自らの成熟のために
ラテン語 1作目の『世界はラテン語でできている』を発表した後、ラテン語さんとして生きていくという思いが強くなり、それまで公開してこなかった自分の顔をメディアに出すという決断もしました。
本を出すまでは顔出しNGと編集者に伝えていたのですが、顔を出したほうが認識されやすい部分もあると思い、加えて顔出しを求めるメディアが多かったこともあって、やっぱり出すことにしたんです。
確かにそれは大きな決断であり、怖く思う気持ちもあったんですが、今では出して良かったと思っています。読者から反応があったし、おかげでいろんなメディアに呼んでもらえました。

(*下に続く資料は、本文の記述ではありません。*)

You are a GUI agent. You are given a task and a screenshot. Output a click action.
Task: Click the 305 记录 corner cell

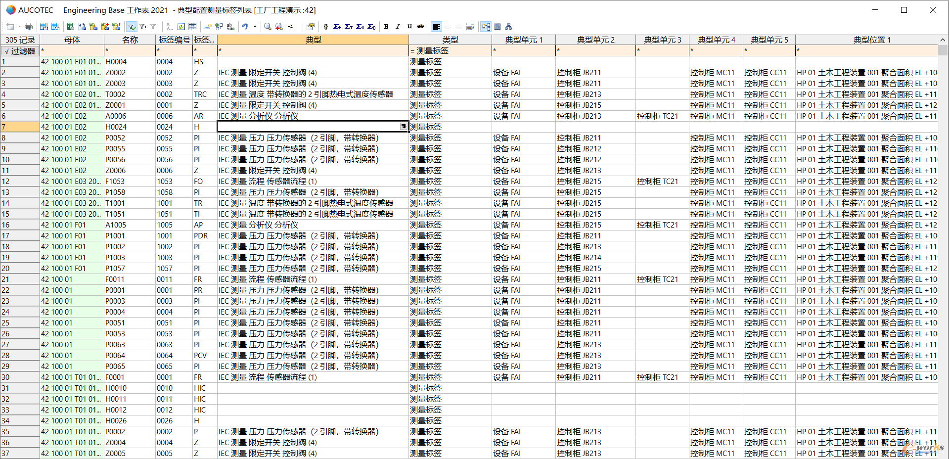point(20,40)
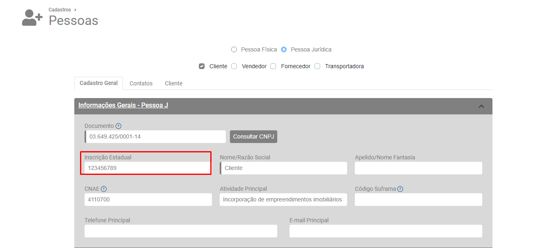548x248 pixels.
Task: Click the help icon beside CNAE
Action: click(104, 189)
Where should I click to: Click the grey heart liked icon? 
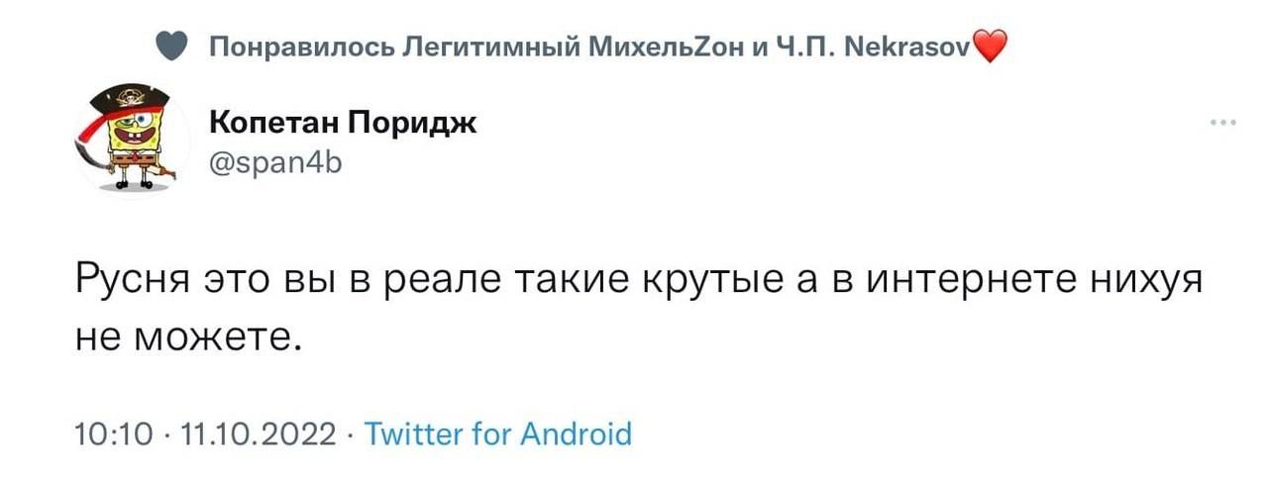[x=171, y=47]
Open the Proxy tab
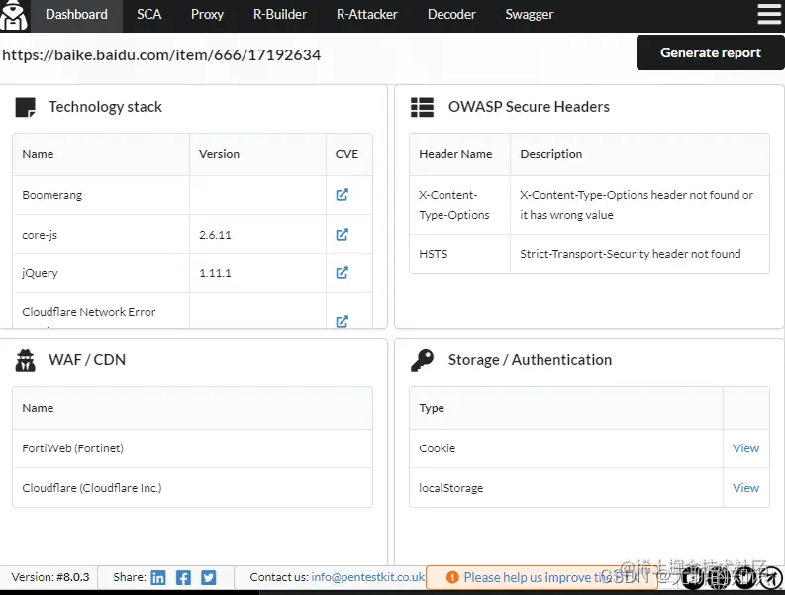This screenshot has height=595, width=785. tap(207, 15)
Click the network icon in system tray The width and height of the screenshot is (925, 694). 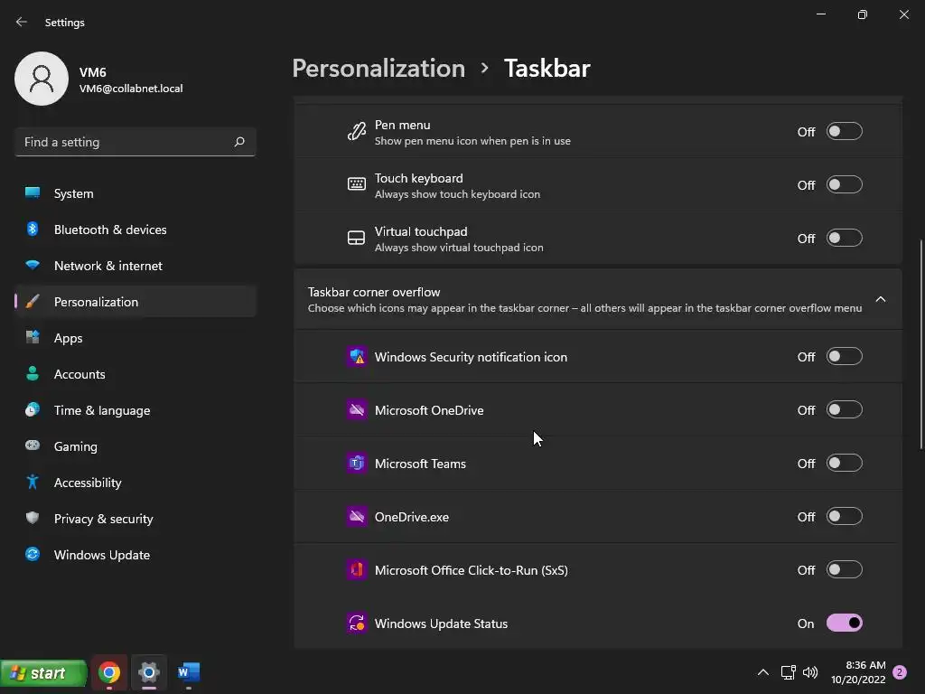tap(788, 672)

ヤマザキ 賽を投げられて次なる展開に差しかかるわけですが、そこには充足感も伴うということですよね。
ラテン語 そうですね。いよいよこれから先も、ラテン語さんとして生き続けなければいけない。その思いが強くなりました。
ヤマザキ 自らの成熟のためにも良い決断だったのではないでしょうか。これからルビコン川を渡るラテン語さんには、miseris succurrere disco「私は不幸な人々を助けることを学んでいます」の格言について話していた時に言い淀んでいた、人に救われる経験というのも増えていくのではないでしょうか。

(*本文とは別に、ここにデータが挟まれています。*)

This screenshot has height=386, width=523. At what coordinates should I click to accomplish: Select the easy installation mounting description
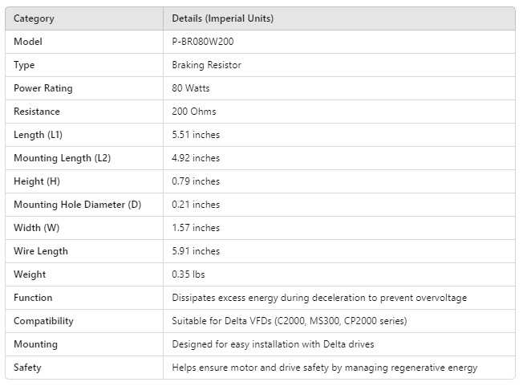273,344
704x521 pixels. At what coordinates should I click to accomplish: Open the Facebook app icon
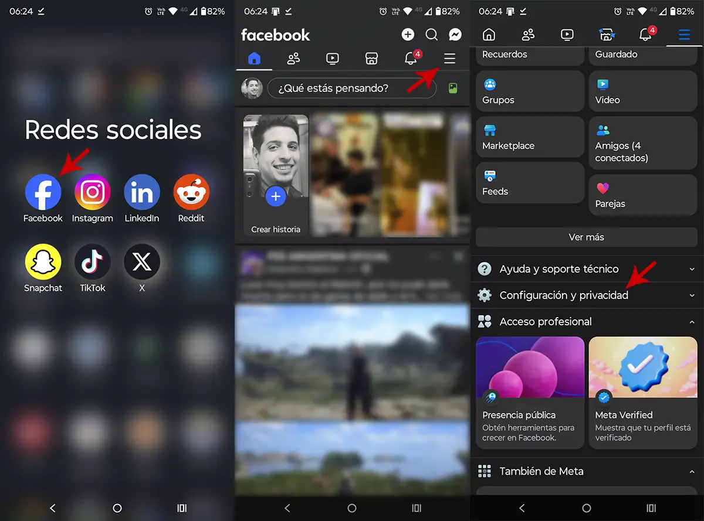tap(43, 192)
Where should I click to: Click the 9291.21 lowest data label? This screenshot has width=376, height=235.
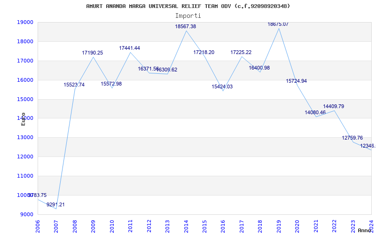point(55,204)
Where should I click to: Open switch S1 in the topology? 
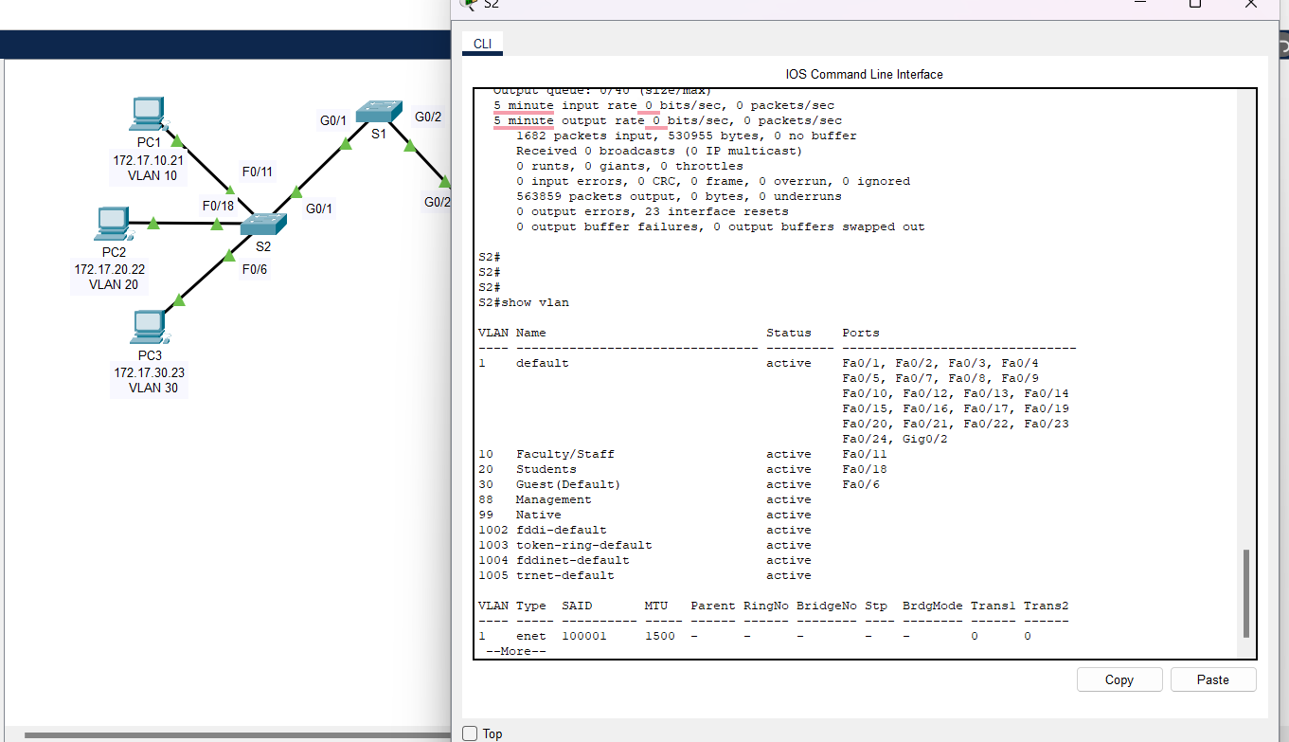(x=378, y=111)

直接相対する人だけじゃなく、格言を通じて歴史上の偉人たちに救われることも、これから何度でもあると思いますよ。これだけたくさんの格言を知っていれば、ラテン語さんの前途は大丈夫ですよ。楽しみですね。
*注釈
※1 神聖ローマ帝国
962年にオットー1世がローマ教皇により戴冠してから1806年にフランツ2世が辞するまで長らく続いたドイツ国家。
※2 フリードリヒ2世
1194年~1250年(皇帝在位:1220年~1250年)。シチリア王でもありイタリア統一を目指したが実現せず。ローマ教皇と対立した。
※3 ルビコン川
アドリア海にそそぐイタリアの小川。カエサルが渡った時、本土と属州を隔てる境界線だった。